IN FULL BLOOM: Alaina's Wildflower is country-pop heaven.
Making the leap from the boy-band setup like countless others before him, Joe Jonas seems bent on proving an ability to shine on his own. Away from the company of his JoBros, with his vibrantly exuberant solo debut, FastLife, he not only achieves this objective but contributes to the continued dominance of rising young pop stars, led by the likes of Mr. Bieber and Miss Swift, who has the added prestige of appealing compellingly to not only those of her generation but also the adult contemporary crowd.
Surprisingly mature and memorable, Jonas’ FastLife (Hollywood Records) is essentially a record of up-tempo dance-pop tracks, with the occasional slow-burner, achingly tender and earnest. Surefire standouts among the energizers include the bouncy “Just In Love,” which gets a much-welcomed cameo from hardcore rapper Lil’ Wayne on the remix, which also made the final cut.
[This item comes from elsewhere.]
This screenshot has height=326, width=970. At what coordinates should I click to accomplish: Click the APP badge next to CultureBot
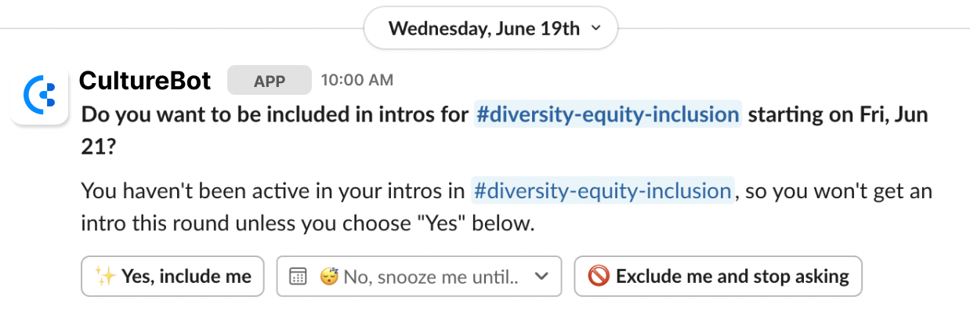click(x=269, y=81)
Chris Brown, with whom Jonas has admitted to fantastic studio chemistry, contributes to the writing of two lingering cuts: the melancholy-tinged “Lighthouse” and the yearning first track “See No More.” Jonas may not be the most gifted singer but the 22-year-old is talented enough to forge an authentic connection with his audience.
Another young vocalist whose one-to-watch status is now on full notice is American Idol runner-up Lauren Alaina, whose recently-arrived first album Wildflower (19 Recordings) delivers a set of meaningful and enticing ballads and dancefloor hits-in-waiting that equally show off her luminous appeal and a set of pipes truly impressive for someone 16 (going on 17 next month).
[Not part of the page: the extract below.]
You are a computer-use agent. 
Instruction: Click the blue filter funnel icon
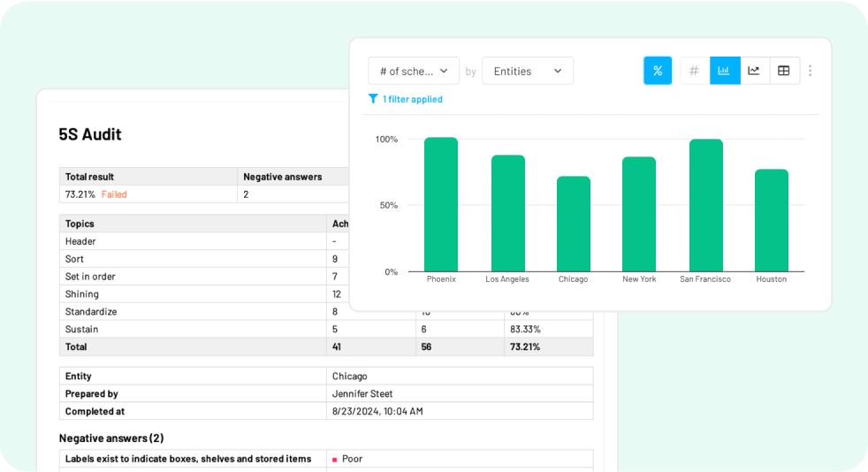pos(373,99)
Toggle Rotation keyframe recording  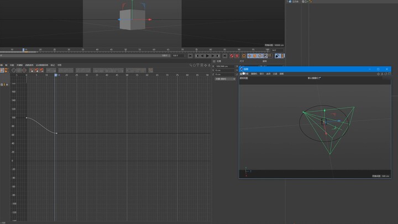tap(260, 55)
Alaina’s tuneful and highly polished brand of country-pop comes across clearly in the emotional storytelling that occupies the range from wistful and wholesome songs centred on family ties (“Like My Mother Does”) to toe-tapping, upbeat numbers (‘One of the Boys” and delightful opening cut “Georgia Peaches”) to the poignantly tender (“Dirt Road Prayer”).
The experience of taking a few spins of Alaina’s album afforded me the luxury of getting over my disappointment in Idol winner Scotty McCreery’s unremarkable Clear As Day. With the exception of the heartfelt lead single, “Love You This Big,” I found very little on his debut to hold my attention. It proves, if anything, that McCreery may have won the Idol crown but it is Alaina who has truly come out on top.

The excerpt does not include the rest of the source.